**WHAT THE TASK ASKS:** In the entries below, locate the line with "Given: Expand the USDC.s supply position", then give again that line and all lines after it, exactly, with pictures omitted.

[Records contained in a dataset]
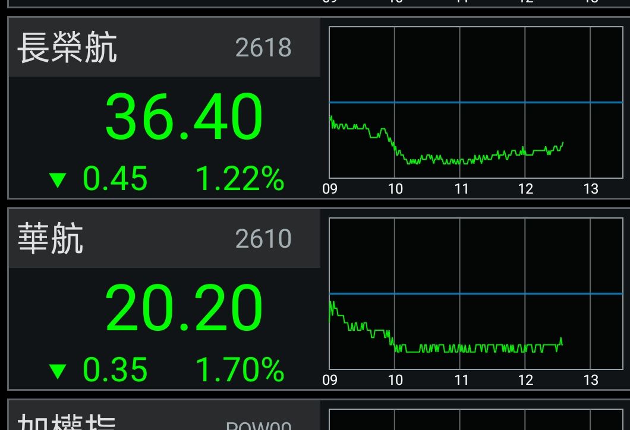
Task: Tap the 36.40 price quote
Action: [x=184, y=116]
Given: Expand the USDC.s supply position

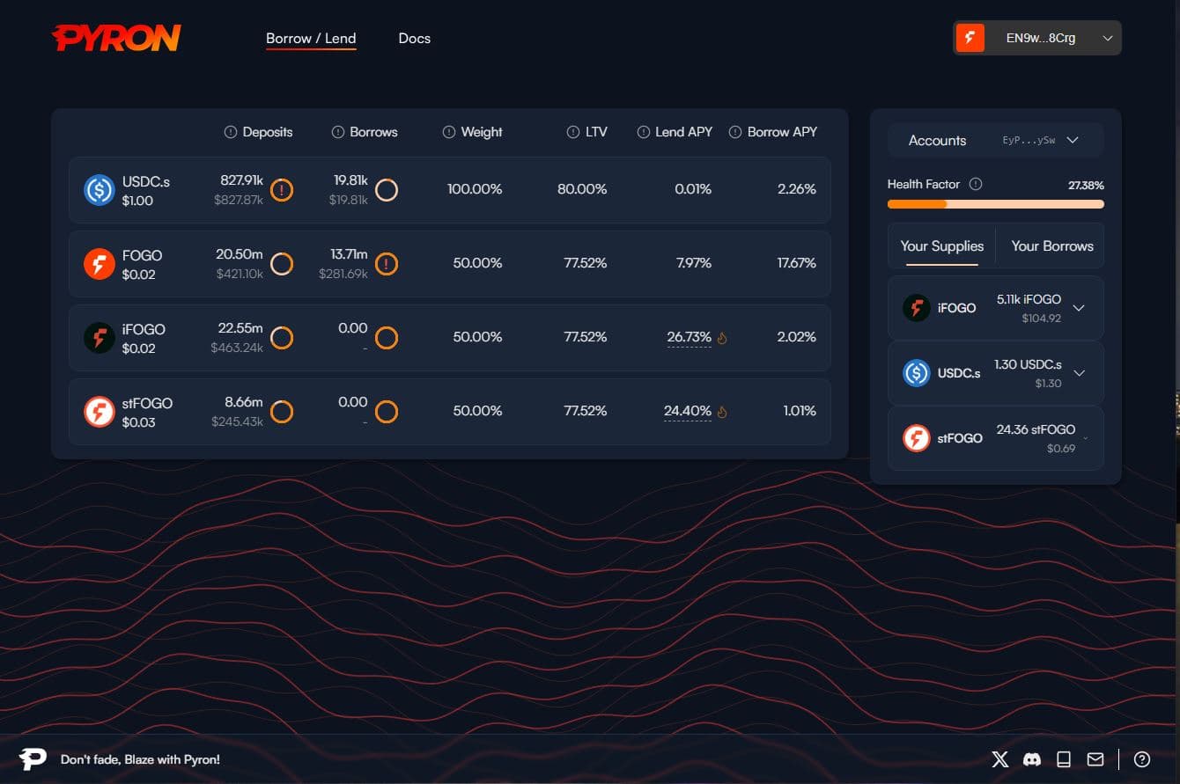Looking at the screenshot, I should [x=1079, y=373].
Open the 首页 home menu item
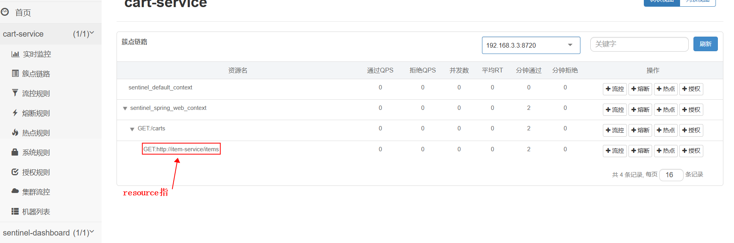 [x=23, y=13]
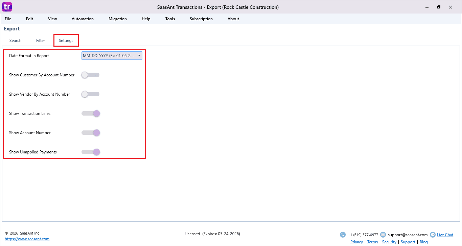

**FINISHED TASK:**
Given: Expand the USDC.s supply position

Looking at the screenshot, I should [x=1079, y=373].
Open the 首页 home menu item
 [x=23, y=13]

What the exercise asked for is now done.